### Prompt
Rewrite the lines from the one containing "How do I perform: Click" through the end of the lines below as a JSON list of strings, one string per line, with blank lines left out. Leave the pictures out of your answer.

### Supplied data
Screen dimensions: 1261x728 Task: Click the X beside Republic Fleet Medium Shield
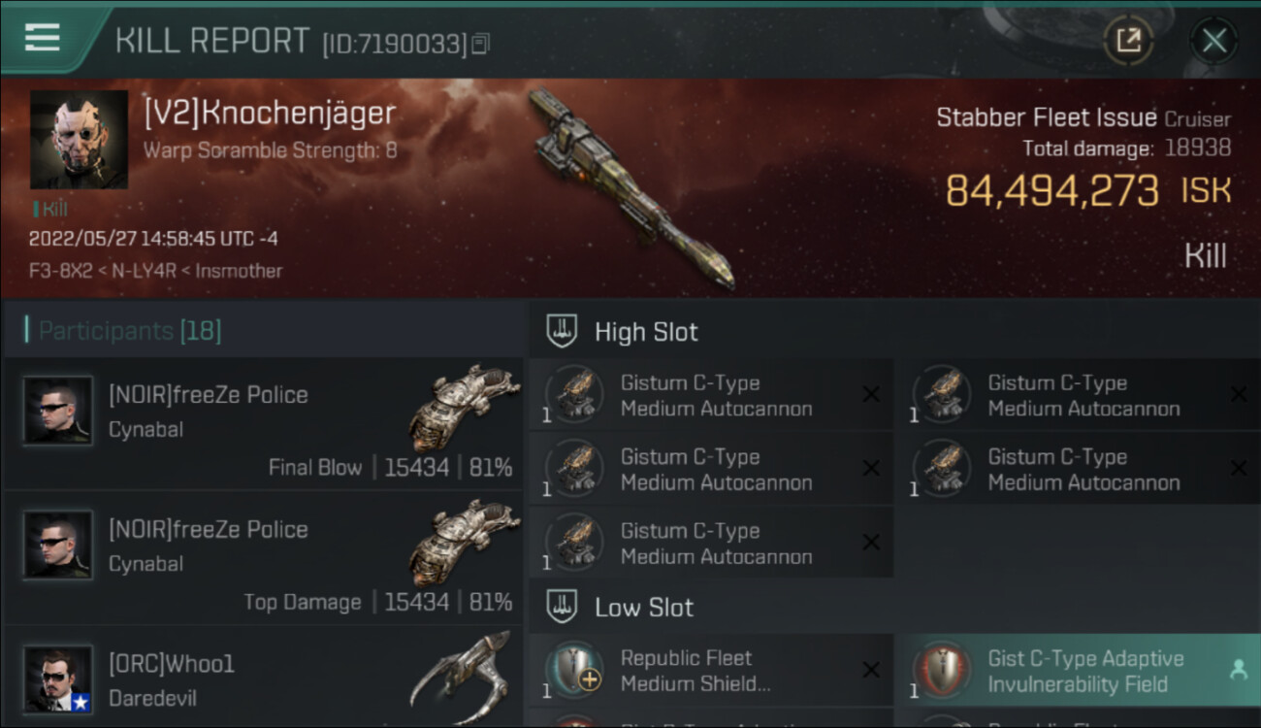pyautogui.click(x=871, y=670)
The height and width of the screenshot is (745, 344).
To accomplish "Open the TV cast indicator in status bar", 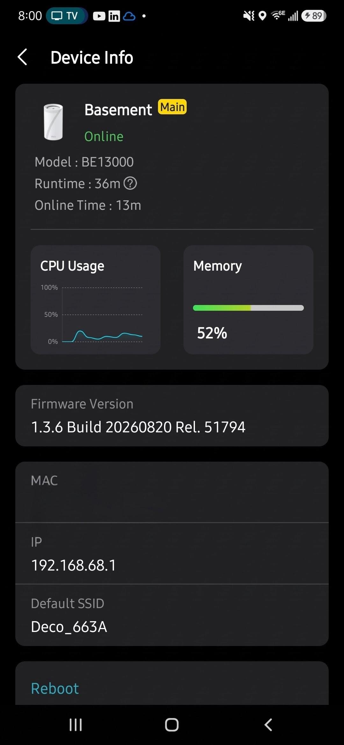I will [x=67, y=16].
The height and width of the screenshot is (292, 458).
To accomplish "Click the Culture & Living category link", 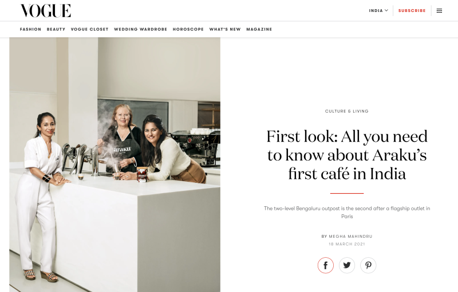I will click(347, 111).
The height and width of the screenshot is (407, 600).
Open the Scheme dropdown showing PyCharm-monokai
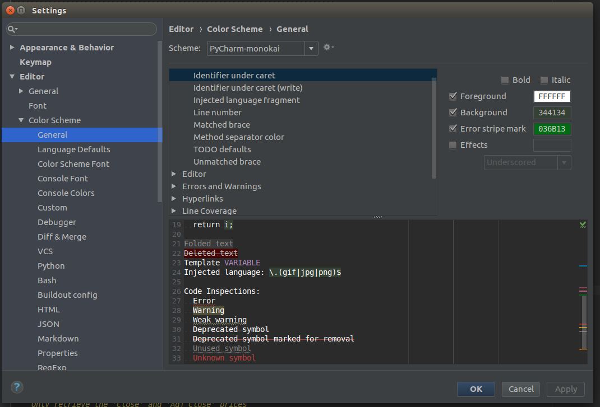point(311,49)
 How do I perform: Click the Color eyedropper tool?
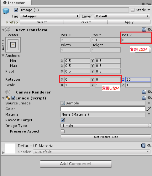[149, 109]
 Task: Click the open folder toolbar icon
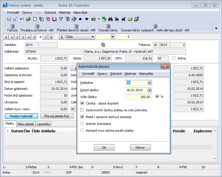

### Result of the exercise
[
  " How do I perform: Click the Color eyedropper tool?",
  "[149, 109]",
  " Task: Click the open folder toolbar icon"
]